──────── Given information

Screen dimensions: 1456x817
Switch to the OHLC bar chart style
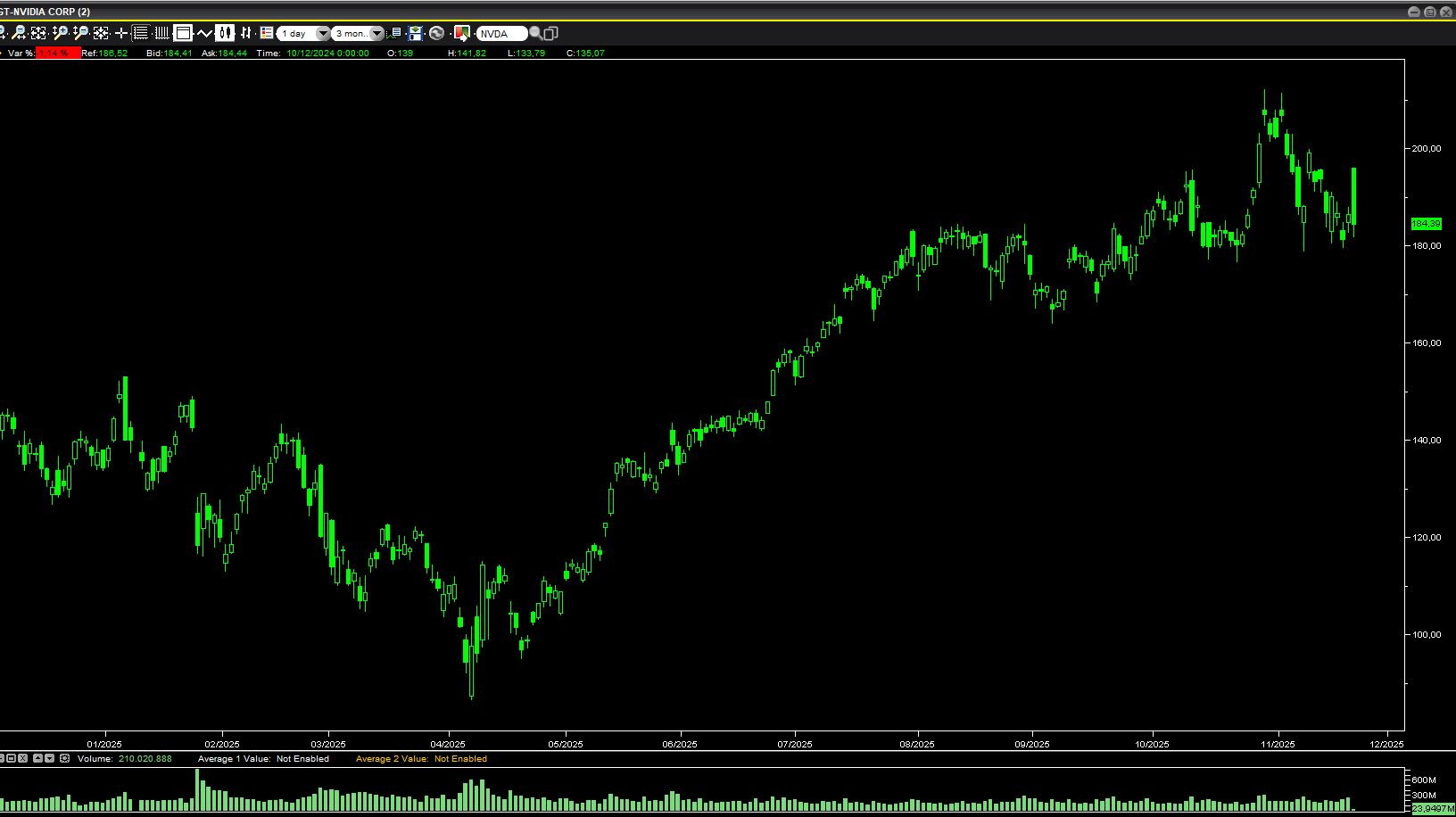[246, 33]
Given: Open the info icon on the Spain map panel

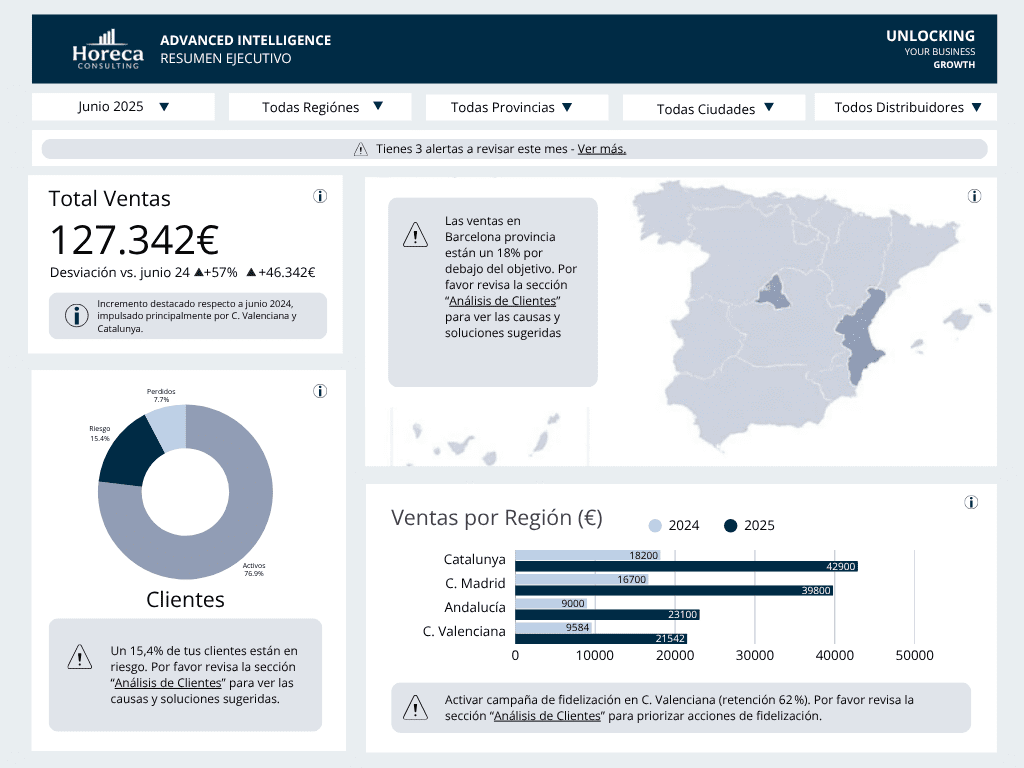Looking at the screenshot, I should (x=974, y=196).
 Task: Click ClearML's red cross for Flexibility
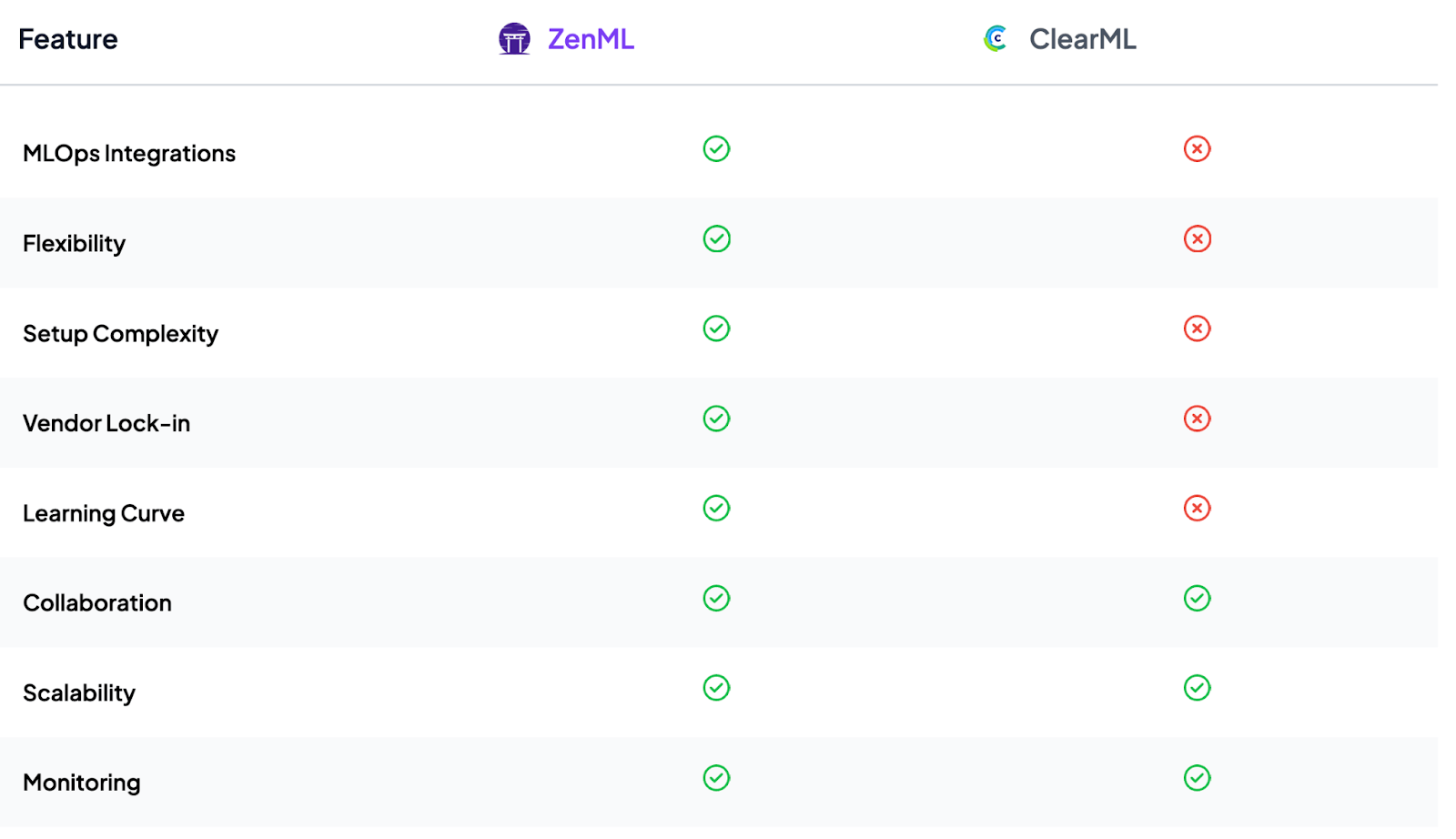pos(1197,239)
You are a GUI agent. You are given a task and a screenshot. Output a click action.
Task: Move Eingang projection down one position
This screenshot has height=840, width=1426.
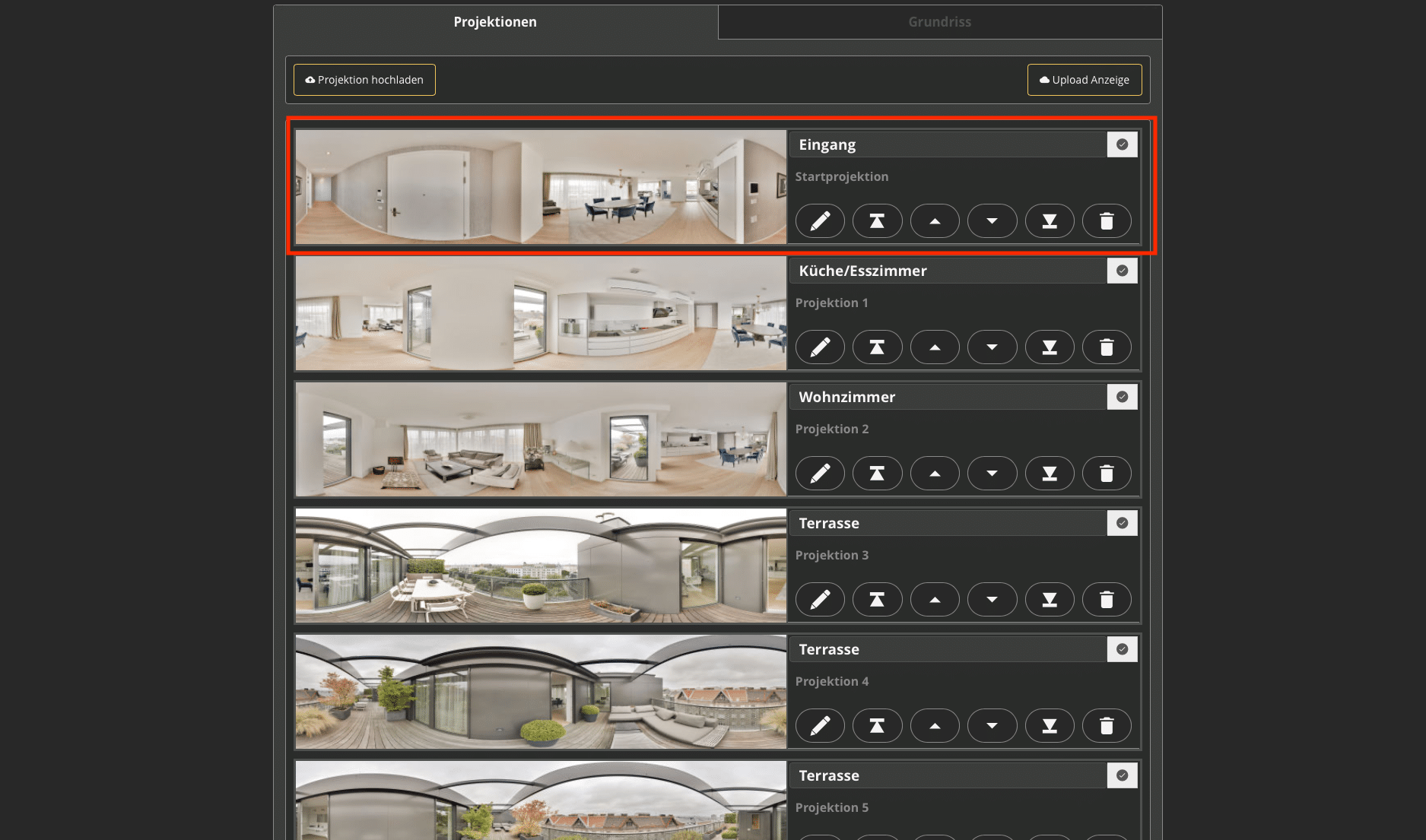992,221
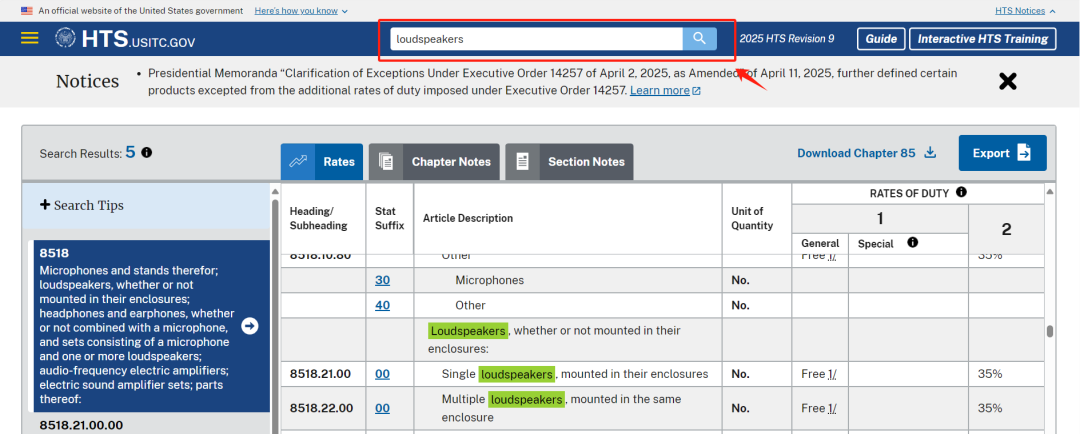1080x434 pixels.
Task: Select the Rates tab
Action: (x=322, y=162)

────────────────

**Task to complete:** Instruction for this listing: copy it exactly, but leave the images behind.

**Task answer:**
Screen dimensions: 1456x817
Switch to the OHLC bar chart style
[246, 33]
Given: Open the info icon on the Spain map panel

Looking at the screenshot, I should (x=974, y=196).
 Task: Click ClearML's red cross for Flexibility
pos(1197,239)
You are a GUI agent. You are given a task and a screenshot. Output a click action.
Task: Move Eingang projection down one position
This screenshot has height=840, width=1426.
992,221
1080x434 pixels.
Task: Select the Rates tab
Action: (x=322, y=162)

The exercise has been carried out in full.